Говорили, что они охраняют порядок, но какой, спрашивается, порядок, и от чего его надо охранять? Загадка вскоре разъяснилась: оказывается, «Логос-Авто», вместо назревшего обновления технической базы, занялся продажей казовских автомобилей. Мускулистые пареньки носили заграничное название дилеров, хотя по-русски для таких, как они, имеется другое, более крепкое слово. Функция дилеров заключалась в том, чтобы забирать готовую машину прямо с конвейера и тут же класть себе в карман половину отпускной цены «АвтоКАЗа». Если же независимый дилер хотел приобрести машину в обход сложившейся бандитской структуры, в девяноста процентах случаев он получал автомобиль с перекошенными дверьми, выбитыми стеклами, кривыми колесами или с другими повреждениями, которые нетрудно нанести все той же волшебницей кувалдой. Оставшиеся десять процентов сулили наивному постороннему, который осмелился сунуться в это осиное гнездо, что не машину, а его самого, точнее, его бренное тело обнаружат равнодушные милиционеры в одной из антониевских канав.

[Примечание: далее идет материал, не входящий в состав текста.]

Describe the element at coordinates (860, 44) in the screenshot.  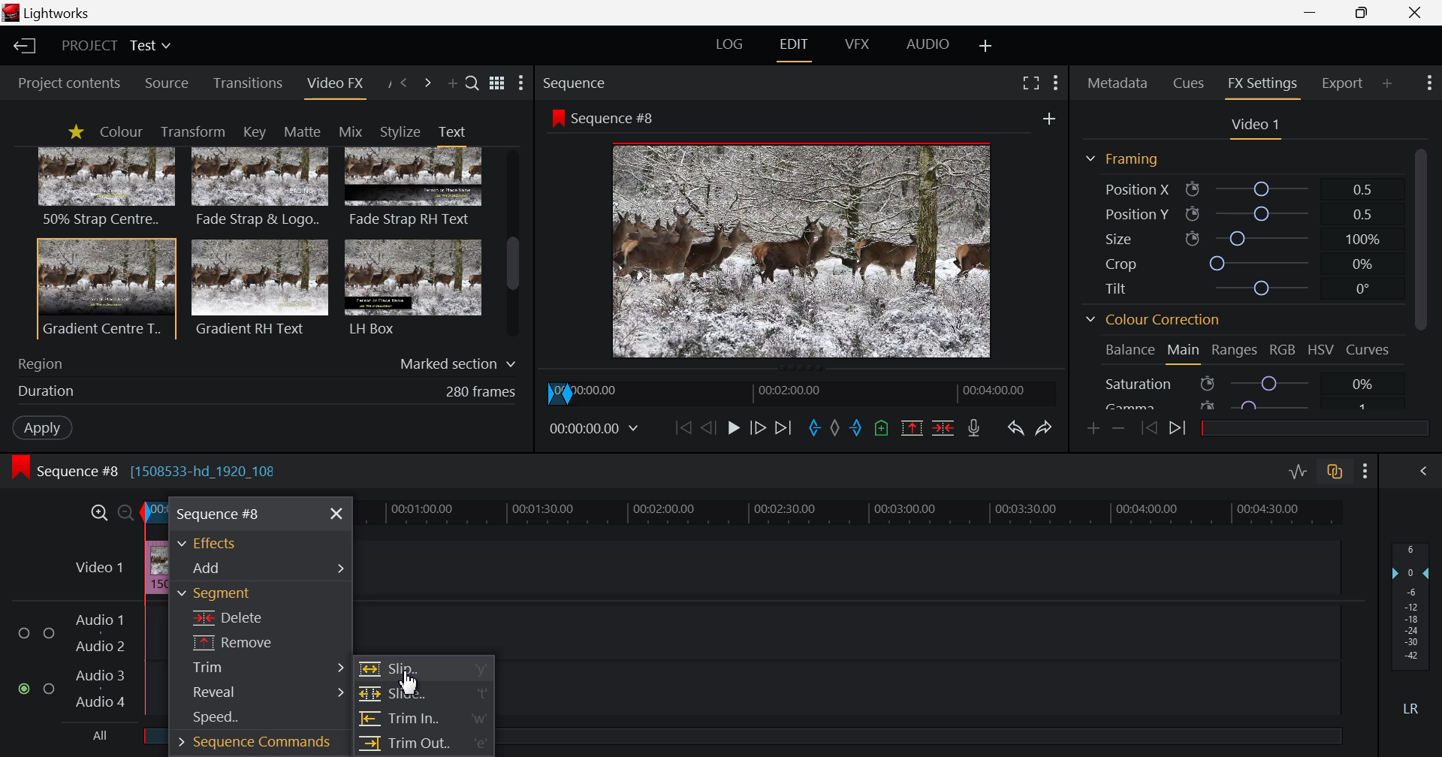
I see `VFX Layout` at that location.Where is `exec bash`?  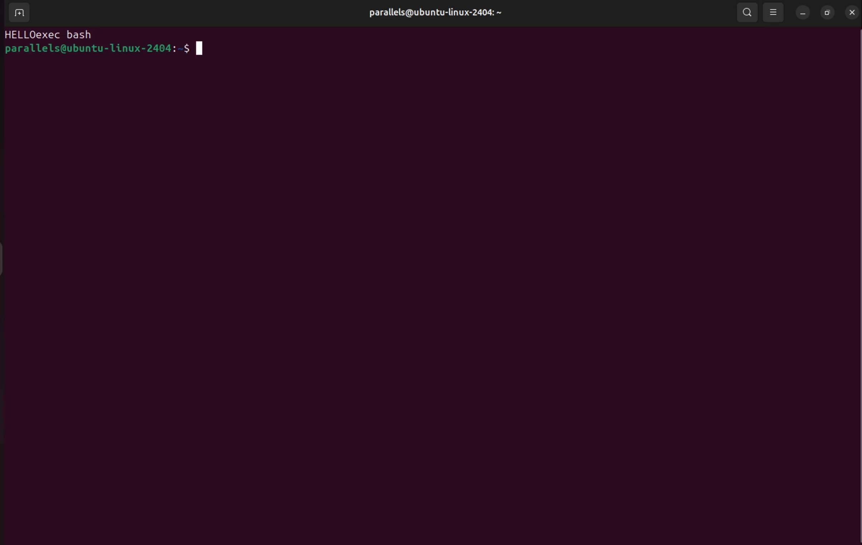
exec bash is located at coordinates (67, 35).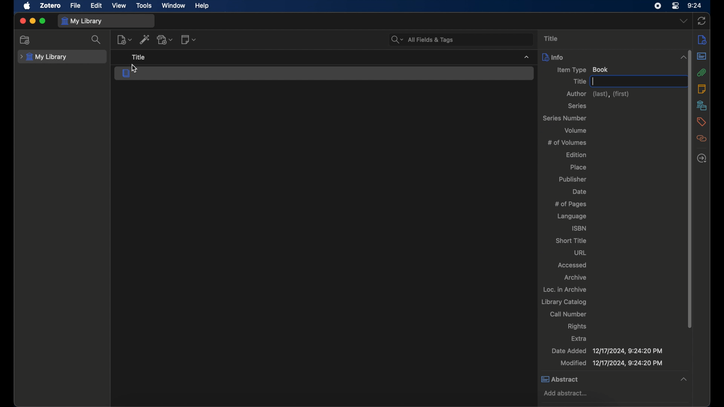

— Уж лучше была бы власть советская, чем власть бандитская, — перешептывались те представители начальства, кому не достался кусок логосовского пирога. Вслух произносить боялись: Валентин Янкелевич, даром что доктор наук, оказался невообразимо крут. Говорили, что на него в Москве работают даже чеченцы, с которыми ни царь, ни Сталин не смогли управиться… А Корсунский — смог! По-своему, он вызывал восхищение: мозги у него работали будь здоров, и а повышении своего благосостояния он выказывал умопомрачительную сообразительность. Взять хотя бы схему «реэкспорт»: по документам, машины КАЗа экспортировались за рубеж, а потом снова ввозились в Россию, что позволяло оплачивать сделку в течение более длительного времени и подразумевало еще более низкую цену, чем на внутреннем рынке. Естественно, автомобили все это время не покидали пределов завода…
Рост благосостояния Корсунского никак не затронул КАЗ. Валентин Янкелевич использовал его как корову, которую выдаивал до последней капли, но не холил, не чистил, кормил залежалым сеном, и то ровно столько, чтоб с голодухи копыта не отбросила. Дилеры сколачивали миллионные состояния — завод погрязал в долгах. Его не закрывали лишь потому, что он являлся крупнейшим в своей отрасли предприятием. Но и желающих поддерживать существование этого автомобильного доходяги денежными вложениями, на пользу тому же Корсунскому, не находилось: бескорыстные благотворители нынче перевелись! По-прежнему главной приметой казовского интерьера и фундаментом благосостояния «Логос-Авто» оставался рабочий с кувалдой. Только теперь это был истощенный рабочий с ржавой кувалдой. Но деваться ему все равно было некуда: завод оставался в Антонио единственным источником рабочих мест.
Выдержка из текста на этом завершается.